Personal information
- Born: September 5, 1980 (age 45) Victoria, Texas, U.S.
- Listed height: 6 ft 3 in (1.91 m)
- Listed weight: 250 lb (113 kg)

Career information
- High school: Industrial (Vanderbilt, Texas)
- College: Rice
- NFL draft: 2003: 6th round, 176th overall pick

Career history
- Jacksonville Jaguars (2003–2004); St. Louis Rams (2005–2006); Seattle Seahawks (2007)*;
- * Offseason or practice squad member only

Awards and highlights
- 2× First-team All-WAC (2001, 2002);

Career NFL statistics
- Tackles: 59
- Sacks: 3.5
- Forced fumbles: 1
- Stats at Pro Football Reference

= Brandon Green =

American football player (born 1980)

Brandon Green (born September 5, 1980) is an American former professional football player who was a defensive end in the National Football League (NFL).
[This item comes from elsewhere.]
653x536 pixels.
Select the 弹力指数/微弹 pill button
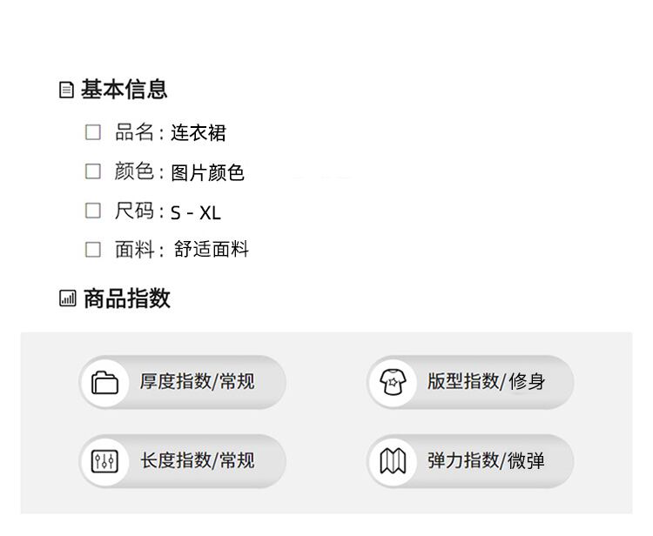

He played college football for the Rice Owls and was selected by the Jacksonville Jaguars in the 6th round of the 2003 NFL draft.

== Early life ==
Green was a four-year starter at Industrial High School in Vanderbilt, Texas. As a senior, earned first-team Class 3A all-state, all-district, and All-county honors at tight end. Also made 43 tackles and forced three fumbles. Was a two-year captain and helped team to a 41–5 record in four years, capturing three district titles.

== College career ==
Green is Rice's career sack leader with 25.0. He finished Owls’ career with 209 tackles (138 solo), eight forced fumbles, two fumble recoveries, two interceptions, and four passes defensed in 44 games. Earned First-team All-WAC as senior, starting every game and registered 71 tackles, 13 for losses, and eight sacks and also forced five fumbles and returned an interception 13-yards for a touchdown. As junior, earned First-team All-WAC honors, while starting every game. Won Joe Lipscomb Award as school's top true freshman player. Played in all 11 games.

== Professional career ==

===Jacksonville Jaguars===
He was selected by the Jacksonville Jaguars in the sixth round of the 2003 NFL draft with the 176th overall pick. In 2003 Green missed his rookie season with Jaguars after suffering patella fracture in practice (9/17). Was inactive for first two
weeks of season prior to injury. In 2004, he made NFL debut at Tennessee (9/26) tallying one solo tackle. Had one quarterback pressure versus Kansas City (10/24) re-aggravating patella injury and placed on injured reserve (10/26).

===St. Louis Rams===
In 2005, he was signed by the Rams and he made first career sack on Titans’ QB Steve McNair versus Tennessee (9/25), adding three tackles. Notched four tackles, one special teams tackle, and 1.0 sack versus Jacksonville (10/30). He ended the season with 32 tackles and 3 sacks and one forced fumble. In 2006, he played in 13 games making first start week 13 versus Arizonza. Green totaled 30 tackles with half of a sack, a pass defensed and one special teams tackle.

===Seattle Seahawks===
In 2007 Green was signed by the Seattle Seahawks as an unrestricted free agent.